[ |
music |
| |
27-ая, Светланов, ГАСО |
] |
для оркестра тройного состава (три трубы, контрафагот), без посвящения
Прощание не выглядит ритуальным; оно начинается примерно так же, как и большинство из предыдущих листков дневника – мерно отмеренное вещество томления и ожидания, под аккомпанемент разлапистых деревьев, шумящих на ветру, вползает в постоянно убыстряющийся мир, дорожки которого расходятся, разбегаются в разные стороны. Громогласная лава течет, извивается между всех этих проходов, пытаясь поскорее прокрасться к финалу. Он уже не за горами: врачи торопили с операцией, но Мясковский сказал, что ему нужно кое-что закончить. Закончил. Переложил. Занялся архивом. Начал наброски 28-ой, которую он уже не напишет. Мясковский заканчивает тем, с чего начинал Малер – с полного пантеизма и растворённости в природном свете; не в материальных изводах мира, которым он отдал серьёзную дань (все эти среднерусские равнины, кавказские горы и кипение трудового энтузиазма), но в интенциональной прямоте и направленности мыслеобразов без какого бы то ни было посредничества.

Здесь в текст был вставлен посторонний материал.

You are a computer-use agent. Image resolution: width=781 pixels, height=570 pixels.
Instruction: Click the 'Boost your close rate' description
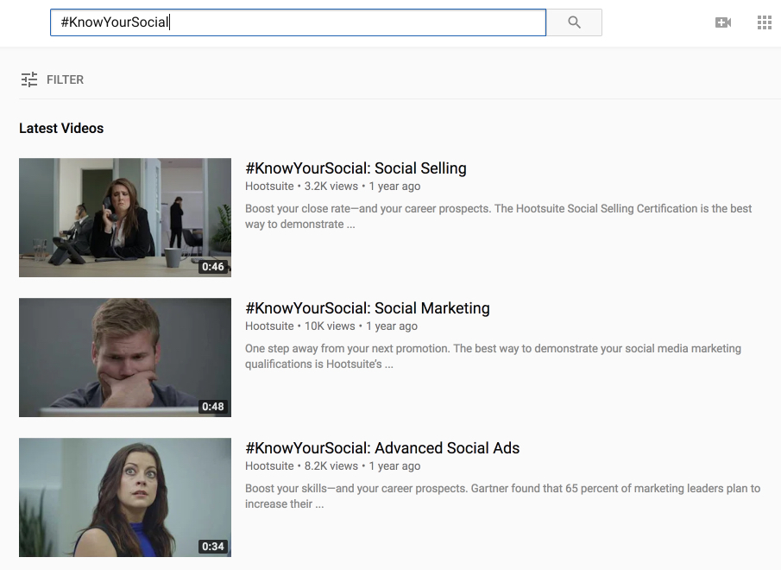498,216
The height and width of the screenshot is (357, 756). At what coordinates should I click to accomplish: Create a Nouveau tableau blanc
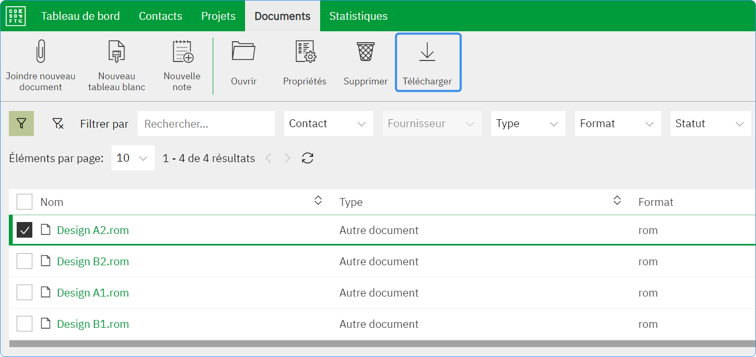coord(116,52)
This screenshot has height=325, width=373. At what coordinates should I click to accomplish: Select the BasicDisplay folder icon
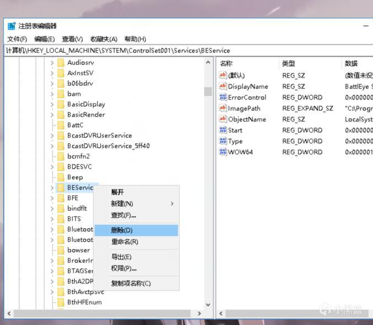click(x=61, y=104)
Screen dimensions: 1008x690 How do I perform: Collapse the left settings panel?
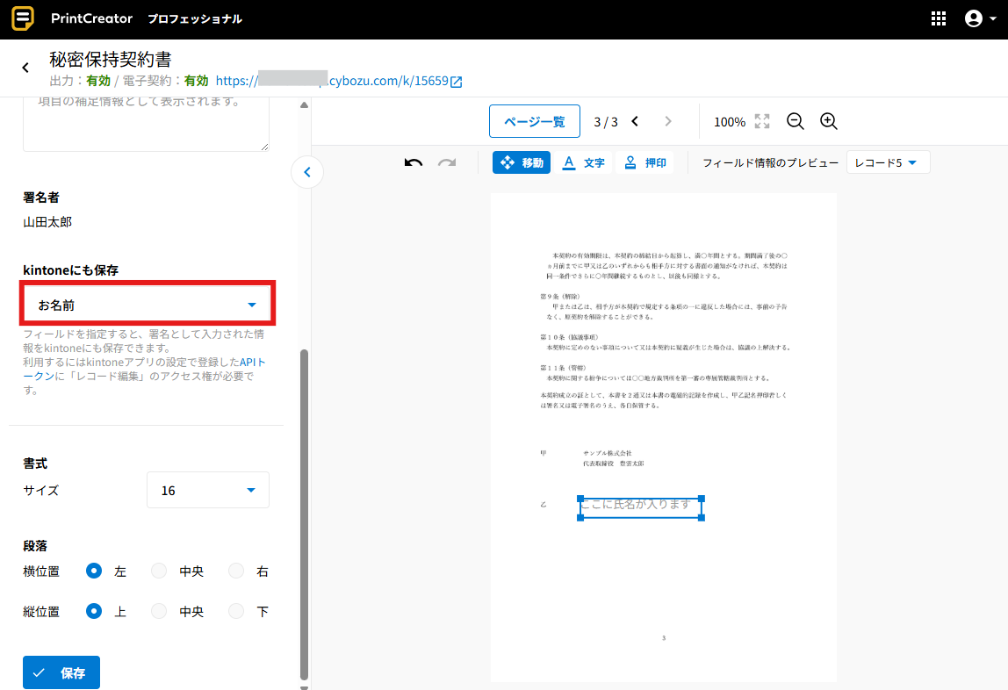click(x=306, y=172)
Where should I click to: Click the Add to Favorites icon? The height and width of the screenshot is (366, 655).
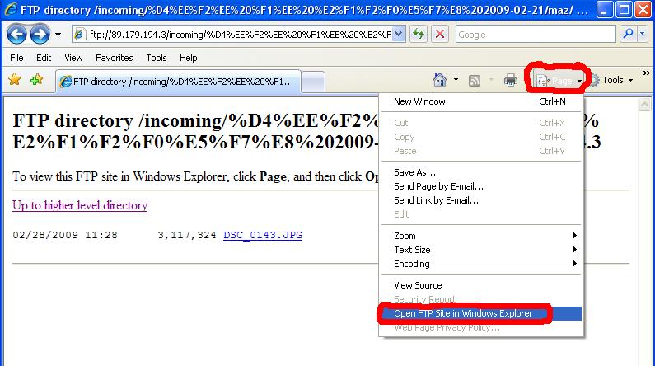tap(37, 80)
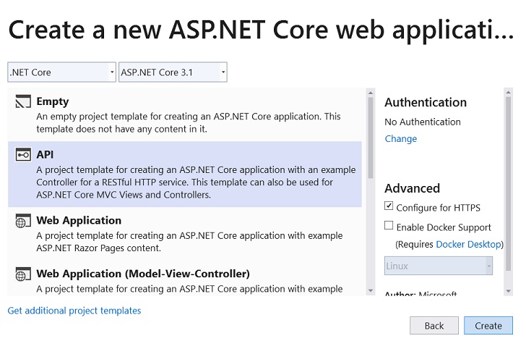Go Back to previous step
The height and width of the screenshot is (341, 526).
pos(434,326)
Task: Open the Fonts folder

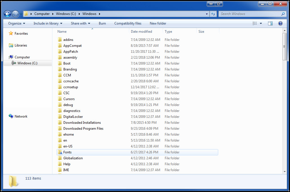Action: (x=67, y=152)
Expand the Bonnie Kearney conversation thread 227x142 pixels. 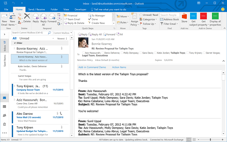[x=14, y=48]
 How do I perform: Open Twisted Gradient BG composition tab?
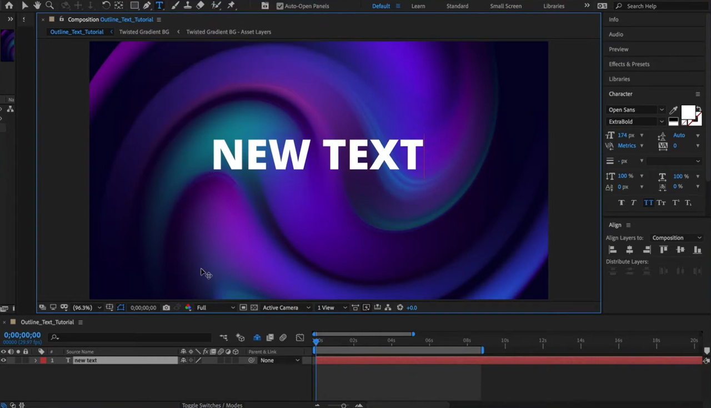[x=144, y=32]
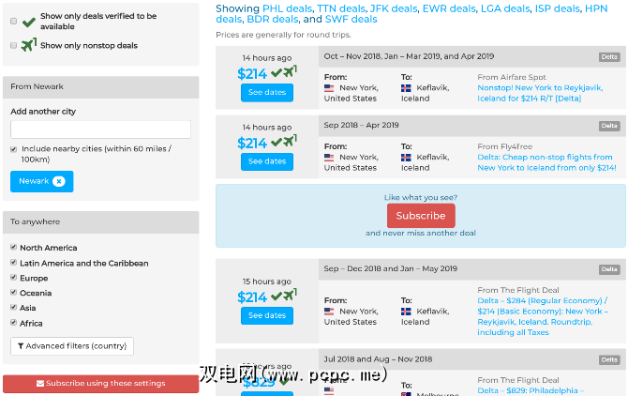
Task: Enable show only verified deals checkbox
Action: point(13,21)
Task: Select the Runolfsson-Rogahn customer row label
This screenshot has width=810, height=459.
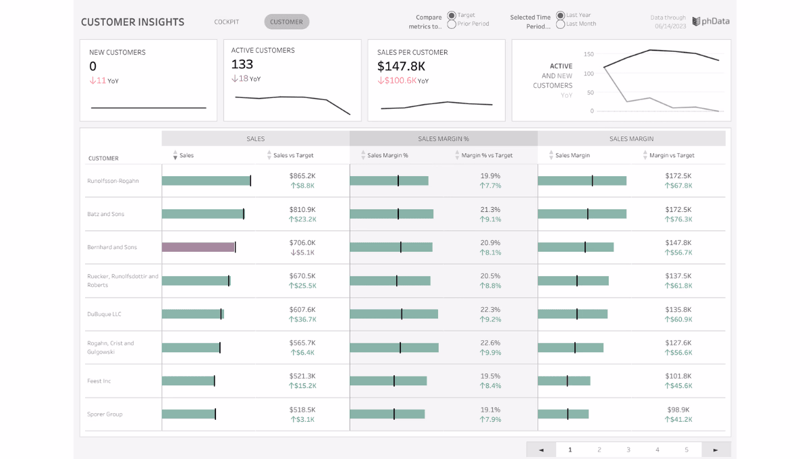Action: (x=113, y=181)
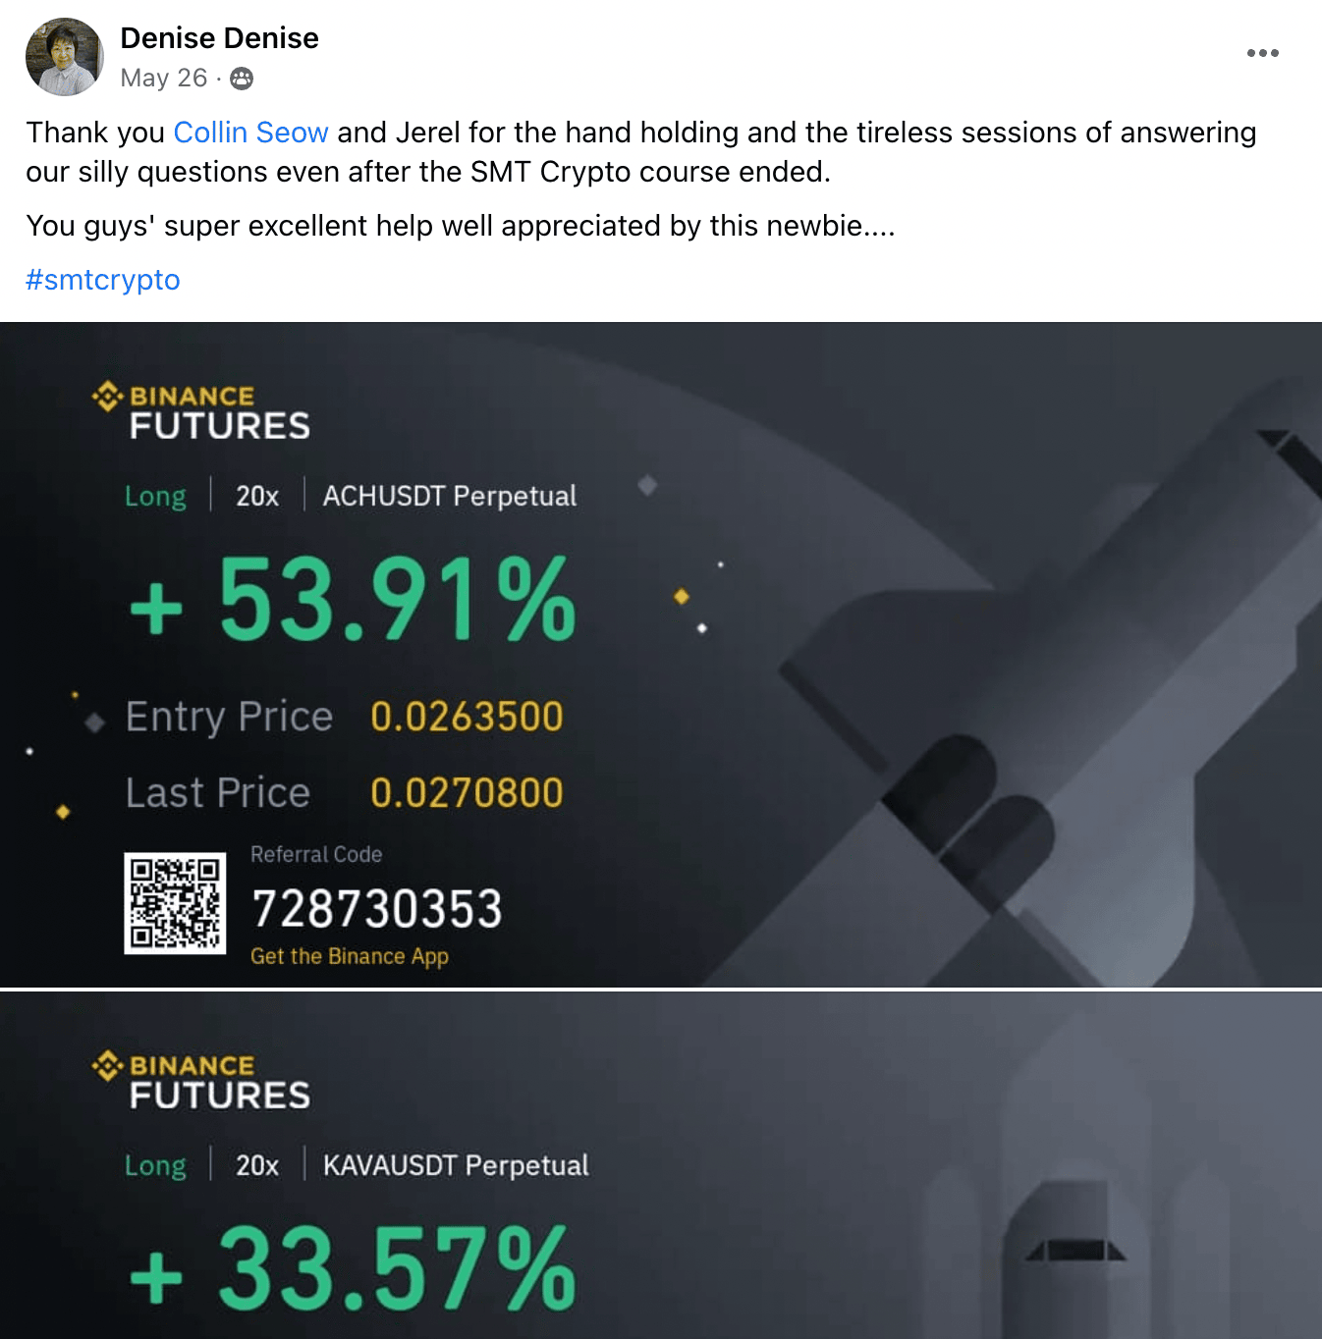Open the Denise Denise author name link

point(219,38)
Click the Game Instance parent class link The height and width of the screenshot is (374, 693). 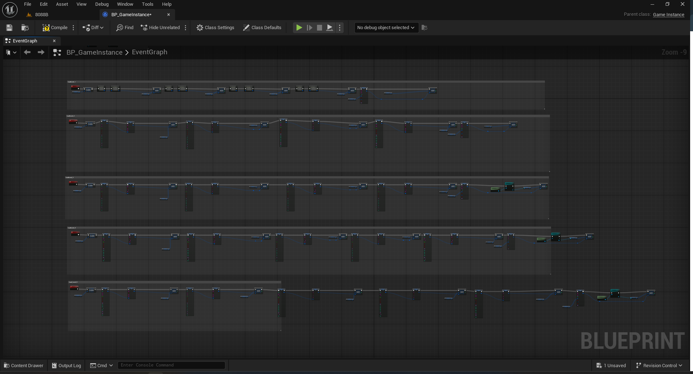[x=668, y=15]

В этих мыслемостах вскипают вдруг голограммы вальсов и ситцевых отрезов симфонического полотна предшественников; Мясковский торопится в этой Симфонии сбыться, опередить нарастающие события, приближения к которым избежать невозможно. Предчувствуя, не заговаривает, но готовится. Оплакивает, отпевает. Мягкое благородство непротивления, полного приятия, которое даже можно обратить в свет.